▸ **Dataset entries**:
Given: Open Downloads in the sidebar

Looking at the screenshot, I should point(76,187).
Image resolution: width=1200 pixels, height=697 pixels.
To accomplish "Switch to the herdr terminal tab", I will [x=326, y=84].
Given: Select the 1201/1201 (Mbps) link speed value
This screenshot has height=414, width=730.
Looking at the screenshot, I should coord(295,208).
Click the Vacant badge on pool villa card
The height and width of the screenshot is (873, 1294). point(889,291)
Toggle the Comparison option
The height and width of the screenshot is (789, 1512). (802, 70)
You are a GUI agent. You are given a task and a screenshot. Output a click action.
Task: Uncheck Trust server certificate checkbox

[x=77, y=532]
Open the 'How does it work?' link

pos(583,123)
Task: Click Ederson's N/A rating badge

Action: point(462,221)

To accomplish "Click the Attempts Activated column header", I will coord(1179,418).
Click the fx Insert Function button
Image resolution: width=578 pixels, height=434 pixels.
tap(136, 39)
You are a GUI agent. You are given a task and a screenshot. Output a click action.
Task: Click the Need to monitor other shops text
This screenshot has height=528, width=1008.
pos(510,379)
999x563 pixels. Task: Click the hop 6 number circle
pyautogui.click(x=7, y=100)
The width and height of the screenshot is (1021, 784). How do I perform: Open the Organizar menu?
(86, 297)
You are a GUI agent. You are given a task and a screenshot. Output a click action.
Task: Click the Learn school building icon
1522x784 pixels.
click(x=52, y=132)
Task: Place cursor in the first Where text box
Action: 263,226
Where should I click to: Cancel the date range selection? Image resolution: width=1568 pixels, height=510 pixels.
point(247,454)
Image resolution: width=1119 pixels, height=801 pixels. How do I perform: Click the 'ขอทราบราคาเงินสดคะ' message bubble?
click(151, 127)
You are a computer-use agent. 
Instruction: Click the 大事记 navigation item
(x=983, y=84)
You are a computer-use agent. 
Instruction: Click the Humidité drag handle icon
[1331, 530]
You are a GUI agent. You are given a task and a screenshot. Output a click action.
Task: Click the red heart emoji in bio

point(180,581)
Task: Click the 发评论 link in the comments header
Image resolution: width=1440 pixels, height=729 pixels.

▸ **TO BE DONE**:
Arrange the stretch from the start of the records through the line containing "The height and width of the screenshot is (873, 1294)." as a Markdown table with columns Row and Line, numbering each line and leaving out blank ones.

▸ **THE COMPLETED TASK**:
| Row | Line |
|---|---|
| 1 | Given: Open Downloads in the sidebar |
| 2 | Looking at the screenshot, I should point(76,187). |
| 3 | Image resolution: width=1200 pixels, height=697 pixels. |
| 4 | To accomplish "Switch to the herdr terminal tab", I will [x=326, y=84]. |
| 5 | Given: Select the 1201/1201 (Mbps) link speed value |
| 6 | This screenshot has height=414, width=730. |
| 7 | Looking at the screenshot, I should coord(295,208). |
| 8 | Click the Vacant badge on pool villa card |
| 9 | The height and width of the screenshot is (873, 1294). point(889,291) |